Sharing PagedLockMemory between Processes

Hello,

sorry for starting a new topic about a Whish. But i was not able to reply to the Whishlist at: http://forums.nvidia.com/index.php?showtop…rt=#entry248850 because it was locked.
My prolem is that i need to share Host Memory buffers between different processes on a linux system. Currently i am using Linux System V shared memory segments for this. I need to copy this buffers to CUDA Device memory. As i can not register an existing buffer with the CUDA runtime for dma transfers and i can not attach a buffer allocated with cudaMallocHost too a second processes i am currently out of luck and can not use dma transfers.
This threads also discuss a similiar prolbem
http://forums.nvidia.com/index.php?act=ST&…=71&t=41710
And something like this has been already mentioned on the Wishlist here
http://forums.nvidia.com/index.php?showtop…aded&start=

As these two post both are quite old i want to know if there is anything new about this issue?

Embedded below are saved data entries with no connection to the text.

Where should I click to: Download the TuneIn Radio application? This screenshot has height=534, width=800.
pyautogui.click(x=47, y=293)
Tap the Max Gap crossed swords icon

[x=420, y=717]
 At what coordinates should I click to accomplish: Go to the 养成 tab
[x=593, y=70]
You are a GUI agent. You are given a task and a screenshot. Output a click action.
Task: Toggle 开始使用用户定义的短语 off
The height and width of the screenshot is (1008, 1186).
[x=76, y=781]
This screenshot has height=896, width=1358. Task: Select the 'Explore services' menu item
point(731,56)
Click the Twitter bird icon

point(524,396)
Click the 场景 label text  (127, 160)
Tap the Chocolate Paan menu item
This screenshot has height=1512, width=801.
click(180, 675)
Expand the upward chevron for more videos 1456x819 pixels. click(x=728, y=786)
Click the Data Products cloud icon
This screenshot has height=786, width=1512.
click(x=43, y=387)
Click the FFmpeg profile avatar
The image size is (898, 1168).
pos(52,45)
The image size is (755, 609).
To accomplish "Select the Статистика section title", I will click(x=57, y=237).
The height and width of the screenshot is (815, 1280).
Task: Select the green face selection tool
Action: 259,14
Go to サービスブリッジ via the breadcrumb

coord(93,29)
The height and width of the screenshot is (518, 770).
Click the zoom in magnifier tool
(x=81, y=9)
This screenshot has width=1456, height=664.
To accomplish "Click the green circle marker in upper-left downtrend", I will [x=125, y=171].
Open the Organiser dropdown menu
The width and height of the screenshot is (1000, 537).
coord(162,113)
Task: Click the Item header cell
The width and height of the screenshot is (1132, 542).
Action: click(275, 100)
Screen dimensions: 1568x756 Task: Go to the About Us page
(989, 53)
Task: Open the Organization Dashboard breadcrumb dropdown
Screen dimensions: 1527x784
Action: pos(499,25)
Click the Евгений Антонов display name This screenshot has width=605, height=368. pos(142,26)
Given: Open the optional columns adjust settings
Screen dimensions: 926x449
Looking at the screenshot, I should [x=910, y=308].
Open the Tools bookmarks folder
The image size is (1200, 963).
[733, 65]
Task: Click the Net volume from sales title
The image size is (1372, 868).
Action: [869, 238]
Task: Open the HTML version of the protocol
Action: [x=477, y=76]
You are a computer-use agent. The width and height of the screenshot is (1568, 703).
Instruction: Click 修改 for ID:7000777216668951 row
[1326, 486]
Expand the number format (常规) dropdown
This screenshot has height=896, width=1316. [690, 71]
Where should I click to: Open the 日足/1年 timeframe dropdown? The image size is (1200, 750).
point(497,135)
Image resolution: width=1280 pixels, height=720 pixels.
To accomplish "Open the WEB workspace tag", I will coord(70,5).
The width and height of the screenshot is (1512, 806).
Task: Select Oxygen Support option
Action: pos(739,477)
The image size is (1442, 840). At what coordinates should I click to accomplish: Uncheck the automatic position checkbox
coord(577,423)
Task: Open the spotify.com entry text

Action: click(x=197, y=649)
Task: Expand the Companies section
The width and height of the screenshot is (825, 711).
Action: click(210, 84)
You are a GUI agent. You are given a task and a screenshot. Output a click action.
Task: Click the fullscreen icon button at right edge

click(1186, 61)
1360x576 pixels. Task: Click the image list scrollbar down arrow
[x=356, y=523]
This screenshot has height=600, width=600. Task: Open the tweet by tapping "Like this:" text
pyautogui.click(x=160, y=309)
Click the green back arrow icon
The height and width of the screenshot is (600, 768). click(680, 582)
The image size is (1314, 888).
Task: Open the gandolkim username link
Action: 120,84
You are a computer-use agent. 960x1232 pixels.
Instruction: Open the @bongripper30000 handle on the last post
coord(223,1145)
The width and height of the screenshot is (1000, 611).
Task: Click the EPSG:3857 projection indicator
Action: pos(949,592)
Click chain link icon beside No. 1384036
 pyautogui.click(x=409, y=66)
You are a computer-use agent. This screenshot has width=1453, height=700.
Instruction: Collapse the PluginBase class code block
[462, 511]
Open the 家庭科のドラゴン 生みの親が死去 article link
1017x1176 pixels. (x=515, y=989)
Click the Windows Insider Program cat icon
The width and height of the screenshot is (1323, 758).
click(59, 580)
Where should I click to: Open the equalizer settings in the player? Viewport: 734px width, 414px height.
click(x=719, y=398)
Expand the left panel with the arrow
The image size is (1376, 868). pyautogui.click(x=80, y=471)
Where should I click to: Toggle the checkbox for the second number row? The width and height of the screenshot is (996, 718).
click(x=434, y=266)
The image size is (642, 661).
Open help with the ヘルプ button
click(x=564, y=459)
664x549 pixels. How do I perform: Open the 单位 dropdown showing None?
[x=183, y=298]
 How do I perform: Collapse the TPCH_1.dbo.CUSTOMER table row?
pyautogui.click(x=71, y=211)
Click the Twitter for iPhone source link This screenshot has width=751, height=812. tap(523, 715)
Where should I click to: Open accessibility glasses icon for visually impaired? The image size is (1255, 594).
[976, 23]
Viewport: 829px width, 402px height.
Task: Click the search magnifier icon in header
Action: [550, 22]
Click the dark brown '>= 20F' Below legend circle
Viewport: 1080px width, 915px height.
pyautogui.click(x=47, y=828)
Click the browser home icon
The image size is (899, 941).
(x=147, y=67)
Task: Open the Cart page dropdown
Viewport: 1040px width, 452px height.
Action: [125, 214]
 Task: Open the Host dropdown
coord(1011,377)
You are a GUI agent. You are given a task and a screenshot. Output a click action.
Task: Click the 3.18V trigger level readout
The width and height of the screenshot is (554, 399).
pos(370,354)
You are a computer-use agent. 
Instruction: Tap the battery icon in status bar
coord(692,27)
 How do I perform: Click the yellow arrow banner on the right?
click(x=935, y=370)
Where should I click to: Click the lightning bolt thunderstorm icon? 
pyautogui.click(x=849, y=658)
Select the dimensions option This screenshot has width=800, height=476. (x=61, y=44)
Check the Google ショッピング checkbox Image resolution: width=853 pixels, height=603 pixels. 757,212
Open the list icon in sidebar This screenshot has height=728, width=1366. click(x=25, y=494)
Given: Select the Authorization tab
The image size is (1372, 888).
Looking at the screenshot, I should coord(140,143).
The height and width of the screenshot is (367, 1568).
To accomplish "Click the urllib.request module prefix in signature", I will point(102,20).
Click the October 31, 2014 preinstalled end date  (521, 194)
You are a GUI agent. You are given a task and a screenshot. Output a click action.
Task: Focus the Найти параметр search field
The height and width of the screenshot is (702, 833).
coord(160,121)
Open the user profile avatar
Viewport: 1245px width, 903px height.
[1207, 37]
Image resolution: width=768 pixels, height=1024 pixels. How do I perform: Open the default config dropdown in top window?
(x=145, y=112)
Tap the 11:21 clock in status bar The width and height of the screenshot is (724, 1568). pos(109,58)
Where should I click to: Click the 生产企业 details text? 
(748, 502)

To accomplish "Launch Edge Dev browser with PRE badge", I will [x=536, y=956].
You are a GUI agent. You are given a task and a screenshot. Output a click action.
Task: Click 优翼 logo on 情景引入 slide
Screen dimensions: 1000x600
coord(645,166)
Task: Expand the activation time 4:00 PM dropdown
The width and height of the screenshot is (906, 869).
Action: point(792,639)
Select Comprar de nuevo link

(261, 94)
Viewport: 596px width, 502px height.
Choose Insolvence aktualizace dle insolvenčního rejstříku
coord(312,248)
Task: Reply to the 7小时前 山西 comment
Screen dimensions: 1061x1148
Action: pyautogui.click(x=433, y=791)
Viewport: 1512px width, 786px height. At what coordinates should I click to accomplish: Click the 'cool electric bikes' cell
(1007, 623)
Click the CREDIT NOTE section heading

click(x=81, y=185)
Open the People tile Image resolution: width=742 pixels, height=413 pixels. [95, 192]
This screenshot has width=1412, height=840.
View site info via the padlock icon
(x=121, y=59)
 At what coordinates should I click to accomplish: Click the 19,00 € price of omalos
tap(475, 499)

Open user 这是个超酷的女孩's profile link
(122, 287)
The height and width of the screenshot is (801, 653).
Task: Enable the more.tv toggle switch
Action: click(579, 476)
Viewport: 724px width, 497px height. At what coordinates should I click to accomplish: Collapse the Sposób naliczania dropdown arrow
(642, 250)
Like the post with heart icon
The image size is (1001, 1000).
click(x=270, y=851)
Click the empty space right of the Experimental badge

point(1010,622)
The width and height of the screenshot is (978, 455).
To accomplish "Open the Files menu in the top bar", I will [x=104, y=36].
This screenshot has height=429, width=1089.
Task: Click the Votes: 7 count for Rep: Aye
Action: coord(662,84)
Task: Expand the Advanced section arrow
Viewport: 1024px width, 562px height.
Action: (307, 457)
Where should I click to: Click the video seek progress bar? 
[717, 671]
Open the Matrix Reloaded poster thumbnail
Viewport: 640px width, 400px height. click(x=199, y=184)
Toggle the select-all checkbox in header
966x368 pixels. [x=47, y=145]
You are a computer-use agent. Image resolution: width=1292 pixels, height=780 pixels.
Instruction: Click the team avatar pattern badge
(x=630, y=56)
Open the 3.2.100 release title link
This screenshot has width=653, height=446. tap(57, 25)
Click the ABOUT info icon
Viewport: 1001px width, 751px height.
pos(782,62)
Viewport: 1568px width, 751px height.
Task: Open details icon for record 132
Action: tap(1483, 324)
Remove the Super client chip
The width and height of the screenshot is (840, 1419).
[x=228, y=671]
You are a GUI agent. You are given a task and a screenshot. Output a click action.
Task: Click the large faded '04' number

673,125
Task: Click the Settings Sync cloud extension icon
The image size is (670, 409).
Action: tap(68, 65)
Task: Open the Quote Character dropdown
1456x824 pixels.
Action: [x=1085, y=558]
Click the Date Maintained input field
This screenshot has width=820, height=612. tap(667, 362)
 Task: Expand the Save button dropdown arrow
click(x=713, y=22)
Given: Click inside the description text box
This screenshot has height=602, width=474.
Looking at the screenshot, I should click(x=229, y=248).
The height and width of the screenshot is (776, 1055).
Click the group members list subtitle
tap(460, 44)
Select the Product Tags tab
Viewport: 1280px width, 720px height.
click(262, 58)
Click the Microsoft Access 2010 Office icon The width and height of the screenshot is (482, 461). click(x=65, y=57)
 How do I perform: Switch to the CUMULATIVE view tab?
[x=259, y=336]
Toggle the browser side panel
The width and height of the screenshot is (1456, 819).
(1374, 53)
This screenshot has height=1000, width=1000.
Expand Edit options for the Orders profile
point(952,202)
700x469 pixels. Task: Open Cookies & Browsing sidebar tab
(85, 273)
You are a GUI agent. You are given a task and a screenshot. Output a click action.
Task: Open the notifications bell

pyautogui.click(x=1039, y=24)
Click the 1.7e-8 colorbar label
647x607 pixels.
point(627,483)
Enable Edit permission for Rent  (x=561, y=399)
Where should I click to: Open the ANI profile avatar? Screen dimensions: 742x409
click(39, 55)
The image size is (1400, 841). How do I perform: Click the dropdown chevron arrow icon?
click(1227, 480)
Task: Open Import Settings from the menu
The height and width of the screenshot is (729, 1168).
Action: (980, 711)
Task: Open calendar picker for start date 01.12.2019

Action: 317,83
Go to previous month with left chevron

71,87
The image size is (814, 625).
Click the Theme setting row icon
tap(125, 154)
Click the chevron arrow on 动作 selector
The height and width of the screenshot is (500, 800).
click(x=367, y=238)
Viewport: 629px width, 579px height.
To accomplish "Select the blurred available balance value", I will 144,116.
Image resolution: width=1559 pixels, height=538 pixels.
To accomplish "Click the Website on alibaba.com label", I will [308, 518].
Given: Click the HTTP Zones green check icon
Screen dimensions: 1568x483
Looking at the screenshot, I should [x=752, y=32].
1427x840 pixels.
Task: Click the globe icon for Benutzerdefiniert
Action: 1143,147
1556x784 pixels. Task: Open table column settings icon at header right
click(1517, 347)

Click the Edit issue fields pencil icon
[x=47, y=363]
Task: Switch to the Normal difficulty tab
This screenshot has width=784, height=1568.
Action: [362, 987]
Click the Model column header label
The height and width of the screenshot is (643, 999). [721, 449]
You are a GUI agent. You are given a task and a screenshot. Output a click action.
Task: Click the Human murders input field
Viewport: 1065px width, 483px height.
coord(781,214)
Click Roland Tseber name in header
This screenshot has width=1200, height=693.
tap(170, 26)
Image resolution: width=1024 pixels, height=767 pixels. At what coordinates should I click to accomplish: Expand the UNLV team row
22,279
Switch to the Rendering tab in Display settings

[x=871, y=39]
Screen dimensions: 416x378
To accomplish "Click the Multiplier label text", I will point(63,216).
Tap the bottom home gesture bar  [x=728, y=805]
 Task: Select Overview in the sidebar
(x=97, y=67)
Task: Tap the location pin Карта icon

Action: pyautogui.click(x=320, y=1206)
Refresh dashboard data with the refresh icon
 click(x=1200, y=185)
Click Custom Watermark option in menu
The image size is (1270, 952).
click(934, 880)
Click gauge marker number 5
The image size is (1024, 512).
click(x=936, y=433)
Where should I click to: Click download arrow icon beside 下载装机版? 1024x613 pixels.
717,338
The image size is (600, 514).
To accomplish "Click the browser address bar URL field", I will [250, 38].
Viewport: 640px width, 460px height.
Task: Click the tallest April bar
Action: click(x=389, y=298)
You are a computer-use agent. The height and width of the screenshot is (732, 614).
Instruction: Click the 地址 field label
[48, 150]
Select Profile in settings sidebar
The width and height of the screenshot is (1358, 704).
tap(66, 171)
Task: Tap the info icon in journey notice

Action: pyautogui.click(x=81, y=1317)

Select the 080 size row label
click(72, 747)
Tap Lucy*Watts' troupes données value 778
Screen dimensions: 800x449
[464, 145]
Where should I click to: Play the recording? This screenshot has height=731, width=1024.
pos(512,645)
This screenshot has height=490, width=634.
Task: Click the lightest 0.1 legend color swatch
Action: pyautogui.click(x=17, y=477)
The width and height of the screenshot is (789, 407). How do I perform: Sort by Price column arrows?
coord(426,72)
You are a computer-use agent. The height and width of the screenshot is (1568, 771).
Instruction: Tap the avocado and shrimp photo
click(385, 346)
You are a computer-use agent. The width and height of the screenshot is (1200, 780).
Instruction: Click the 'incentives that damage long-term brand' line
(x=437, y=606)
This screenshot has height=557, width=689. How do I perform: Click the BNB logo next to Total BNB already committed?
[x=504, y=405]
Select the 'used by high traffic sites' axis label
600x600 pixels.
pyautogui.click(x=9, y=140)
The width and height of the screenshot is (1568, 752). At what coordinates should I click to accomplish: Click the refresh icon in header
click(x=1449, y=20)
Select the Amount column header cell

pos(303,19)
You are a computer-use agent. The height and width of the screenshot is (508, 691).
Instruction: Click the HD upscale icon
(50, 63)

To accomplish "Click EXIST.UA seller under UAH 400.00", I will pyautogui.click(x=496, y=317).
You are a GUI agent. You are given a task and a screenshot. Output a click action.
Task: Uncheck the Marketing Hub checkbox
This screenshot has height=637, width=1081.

To solve my problem i see posibilities:

  1. Extend the CUDA Runtime with a function like shmget and shmat from linux Sytem V to be able to share a buffer created by cudaMallocHost between processes.
  2. Create a buffer with shmget, pagelock that buffer with shmctl and register this paged locked buffer with the CUDA runtime.
    Please correct me if i am wrong or have overlocked something.

The dma transfers are important for me in two ways:

  1. They are faster.
  2. They enable asynchornous launches with cuda streams.

Best regards

Jiri Kraus

I’d like to be able to do the same thing! I already asked for this a while ago in a wish-list topic. Some advantages i see:

    Ability to really separate I/O from algorithm

    easily switch algorithm or I/O at runtime

    i’m sure there are more!

same here